British playwright Stanley Houghton’s Hindle Wakes (currently at the Mint Theater Company) was written and first performed in the era when Sigmund Freud’s ideas on sexuality were becoming known, and when the question of women’s suffrage was on people’s minds, both in England and in the States. Now, with the culture again scrutinizing sexual mores and addressing the enduring problem of gender inequality, this 1912 drama is stunningly pertinent and potent.

It centers on a sex scandal that rocks three families in a Lancashire town called Hindle. (“Wakes” in the title refers to a regional holiday, during which this scandal erupts.) Fanny Hawthorn (Rebecca Noelle Brinkley), the daughter of a manager at a local cotton mill, flees with a girlfriend named Mary for a holiday at the seaside resort of Blackpool. There she meets up with Alan Jeffcote (Jeremy Beck), the son of the owner of the mill at which her father is employed. Alan takes Fanny to a hotel for some carnal adventures. The rendezvous would have remained secret had not catastrophe coincidentally befallen Mary after she parted with Fanny.

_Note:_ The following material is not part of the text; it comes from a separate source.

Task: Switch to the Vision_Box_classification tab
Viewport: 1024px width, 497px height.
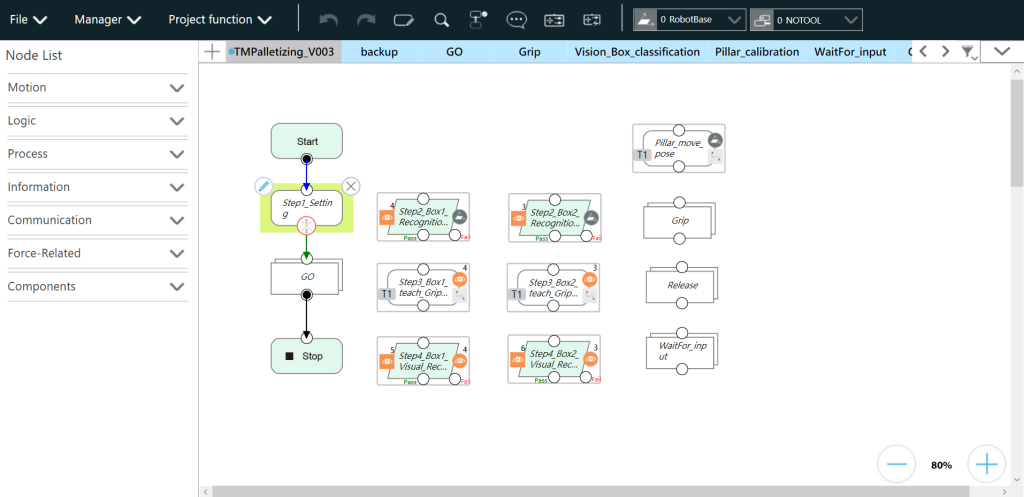Action: pos(637,52)
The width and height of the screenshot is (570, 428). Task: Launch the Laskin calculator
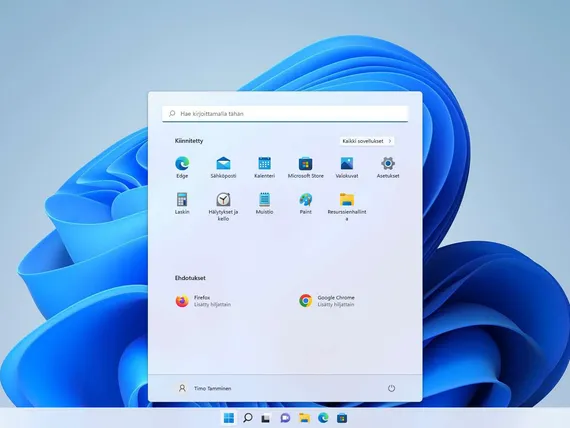tap(182, 203)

The drama’s central conflict revolves around what measures should be taken in the wake of the revelation. And it’s a complex web of competing opinions. Fanny’s mother (Sandra Shipley) and father (Ken Marks) castigate their daughter severely—although Mrs. Hawthorn also concedes, approvingly, that Fanny may have cleverly trapped Alan into marriage, something that would be advantageous for the whole Hawthorn clan. For the Jeffcote family, there are significant ramifications, as Alan is engaged to marry a wealthy girl named Beatrice Farrar (Emma Geer). Alan’s mother (Jill Tanner) blames the sexual escapade on Fanny, who, she feels, is either opportunistic or depraved. Alan, not surprisingly, takes a similar view, as he desperately wants to marry Beatrice. On the other hand, his father, Nathaniel (Jonathan Hogan), who was a boyhood pal of Fanny’s father, takes a hardline moral stance. He lambastes his son for satisfying his urges with a girl from a respectable family instead of hiring a sex worker, and he insists that Alan now has no choice but to break things off with Beatrice and marry Fanny. Beatrice, similarly, instructs Alan to make a “splendid sacrifice” by marrying the other woman. Her bumptious father, Sir Timothy Farrar (Brian Reddy)—himself a sexual adventurer—supports the idea of paying off the Hawthorns so that his daughter’s marriage to Alan can proceed. However, when Nathaniel Jeffcote threatens to cut Alan off from the family fortune if he doesn’t do right by the wronged Fanny, Sir Timothy alters his tune.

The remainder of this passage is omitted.